#### [Work to do]
Tally the lines of the records below that contain the string "label" and give only that number.

[Data pulled from a collection]
--- START ---
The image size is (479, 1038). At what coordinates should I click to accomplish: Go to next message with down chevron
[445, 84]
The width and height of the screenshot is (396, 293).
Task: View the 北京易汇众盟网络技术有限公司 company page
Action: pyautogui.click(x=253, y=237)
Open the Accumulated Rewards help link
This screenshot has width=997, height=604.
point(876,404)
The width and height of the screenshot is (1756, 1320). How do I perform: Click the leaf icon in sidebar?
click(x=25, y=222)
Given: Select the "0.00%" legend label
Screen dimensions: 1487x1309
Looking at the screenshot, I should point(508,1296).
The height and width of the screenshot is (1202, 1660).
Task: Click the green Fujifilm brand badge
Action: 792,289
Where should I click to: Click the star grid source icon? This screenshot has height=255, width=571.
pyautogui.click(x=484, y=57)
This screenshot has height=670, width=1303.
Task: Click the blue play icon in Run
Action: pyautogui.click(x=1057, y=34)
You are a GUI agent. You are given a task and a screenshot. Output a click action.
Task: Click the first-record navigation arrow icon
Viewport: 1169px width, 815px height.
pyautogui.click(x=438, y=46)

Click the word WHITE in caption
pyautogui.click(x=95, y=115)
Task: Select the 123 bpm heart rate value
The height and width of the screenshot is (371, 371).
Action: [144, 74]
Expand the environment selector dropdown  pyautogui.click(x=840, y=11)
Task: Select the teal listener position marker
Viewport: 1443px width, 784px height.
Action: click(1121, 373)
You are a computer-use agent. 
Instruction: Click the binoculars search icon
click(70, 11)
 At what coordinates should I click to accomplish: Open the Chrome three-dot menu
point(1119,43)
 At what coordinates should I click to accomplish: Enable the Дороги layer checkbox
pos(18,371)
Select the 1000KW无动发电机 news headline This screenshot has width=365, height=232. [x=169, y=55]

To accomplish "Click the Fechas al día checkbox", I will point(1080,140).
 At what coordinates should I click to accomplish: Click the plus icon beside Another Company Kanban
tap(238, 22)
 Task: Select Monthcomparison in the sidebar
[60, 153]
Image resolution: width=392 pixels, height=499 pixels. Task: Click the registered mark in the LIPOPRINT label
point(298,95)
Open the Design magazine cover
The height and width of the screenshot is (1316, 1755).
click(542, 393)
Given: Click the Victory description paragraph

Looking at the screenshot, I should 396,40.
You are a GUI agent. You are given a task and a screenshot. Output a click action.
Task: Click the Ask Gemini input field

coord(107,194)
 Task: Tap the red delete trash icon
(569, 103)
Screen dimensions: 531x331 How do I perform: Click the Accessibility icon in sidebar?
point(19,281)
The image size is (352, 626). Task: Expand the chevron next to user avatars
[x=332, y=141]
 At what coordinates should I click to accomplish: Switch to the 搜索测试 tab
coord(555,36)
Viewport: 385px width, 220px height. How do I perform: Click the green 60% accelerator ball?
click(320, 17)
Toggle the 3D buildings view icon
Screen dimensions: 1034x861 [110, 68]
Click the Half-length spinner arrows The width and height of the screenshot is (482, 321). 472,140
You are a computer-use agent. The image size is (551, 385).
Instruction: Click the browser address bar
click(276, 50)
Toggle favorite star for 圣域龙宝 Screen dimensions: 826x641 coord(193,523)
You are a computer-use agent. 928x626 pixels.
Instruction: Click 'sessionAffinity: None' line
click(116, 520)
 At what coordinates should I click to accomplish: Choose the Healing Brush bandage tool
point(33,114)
--- END ---
#### [Solution below]
2